Eighteen companies are classified as “community-based.” Of these, six detail that the organization’s services are “economic, social and community” in nature; two are dedicated to “educational research services”; two say “health”; two only say “other”; two filled in the text field with “art and culture”; one with “social”; one with “housing”; one with “legal and right defense”; and another with “international activities.” Under this heading, all are stateside nonprofits, except for one, which is listed as an international company, because it is geographically outside the United States. On the other hand, 15 companies are classified as “religious” organizations.
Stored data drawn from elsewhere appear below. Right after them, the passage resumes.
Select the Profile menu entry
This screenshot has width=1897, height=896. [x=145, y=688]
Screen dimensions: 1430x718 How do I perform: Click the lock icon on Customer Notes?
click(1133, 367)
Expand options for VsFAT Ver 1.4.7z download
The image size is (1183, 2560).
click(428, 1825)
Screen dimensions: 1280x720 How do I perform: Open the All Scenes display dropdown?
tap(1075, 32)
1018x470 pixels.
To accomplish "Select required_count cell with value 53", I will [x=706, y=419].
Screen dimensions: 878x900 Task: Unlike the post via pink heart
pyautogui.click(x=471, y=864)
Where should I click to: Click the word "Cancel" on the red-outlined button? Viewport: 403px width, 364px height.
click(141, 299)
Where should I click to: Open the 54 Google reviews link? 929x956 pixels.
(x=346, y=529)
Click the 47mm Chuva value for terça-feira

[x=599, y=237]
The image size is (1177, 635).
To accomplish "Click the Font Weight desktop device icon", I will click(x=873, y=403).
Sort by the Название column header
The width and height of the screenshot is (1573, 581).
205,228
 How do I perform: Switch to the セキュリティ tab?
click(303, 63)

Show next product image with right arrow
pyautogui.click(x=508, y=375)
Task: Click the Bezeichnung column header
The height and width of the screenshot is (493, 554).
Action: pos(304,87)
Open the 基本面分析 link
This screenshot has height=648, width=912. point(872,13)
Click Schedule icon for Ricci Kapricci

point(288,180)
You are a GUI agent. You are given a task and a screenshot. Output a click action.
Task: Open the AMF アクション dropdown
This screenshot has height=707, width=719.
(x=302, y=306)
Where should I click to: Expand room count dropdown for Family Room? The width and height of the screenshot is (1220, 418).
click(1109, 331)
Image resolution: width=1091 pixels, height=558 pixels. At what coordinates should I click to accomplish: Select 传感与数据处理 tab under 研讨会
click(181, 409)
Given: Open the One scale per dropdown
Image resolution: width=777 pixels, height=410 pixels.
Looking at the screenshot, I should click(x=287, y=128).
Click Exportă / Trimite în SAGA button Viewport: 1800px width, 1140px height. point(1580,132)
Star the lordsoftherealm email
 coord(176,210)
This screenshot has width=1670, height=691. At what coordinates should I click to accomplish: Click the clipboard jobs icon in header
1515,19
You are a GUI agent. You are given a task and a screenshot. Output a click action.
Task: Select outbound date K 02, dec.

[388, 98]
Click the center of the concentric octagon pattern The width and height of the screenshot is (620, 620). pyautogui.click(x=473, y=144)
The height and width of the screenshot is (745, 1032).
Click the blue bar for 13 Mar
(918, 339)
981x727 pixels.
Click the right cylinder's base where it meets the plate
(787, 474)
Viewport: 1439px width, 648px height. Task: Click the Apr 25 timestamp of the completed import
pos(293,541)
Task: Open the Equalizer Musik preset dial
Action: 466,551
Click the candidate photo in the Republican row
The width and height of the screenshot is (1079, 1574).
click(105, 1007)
Of these, 10 detail that the nature of their services is “religious,” while three are denominated as “other”; one “economic, social and community”; and one “social.” Under this line, all are U.S. mainland nonprofits, except for one that is listed as international.

Fifteen foreign corporations are classified as a “foundation.” Five of these are dedicated to “economic, social and community” services, four are marked as “other,” three provide “educational research services,” two say “donation” and one says “social.” Under this classification, all are stateside-based nonprofits.

On the other hand, 11 companies are classified as “institutional.” Of these, four say the nature of their services is “institutional,” while five provide “educational research services” and two are classified as “economic, social and community.” All are U.S.-registered nonprofits.

Meanwhile, six companies are listed as “professional,” three offer “educational research services,” one is listed as “environmental,” one as “social,” and one as “economic, social and community.” Under this heading, all are U.S. nonprofits.

Of the three companies under the “civic” section, one filled in the text field with “international activities,” another with “economic, social and community,” and the last only says “other.” They also are all stateside-based nonprofits.

Finally, under the “type of organization” field, a substantial 1,053 do not specify the nature of their services and are simply marked “N/A.” All are for-profit corporations.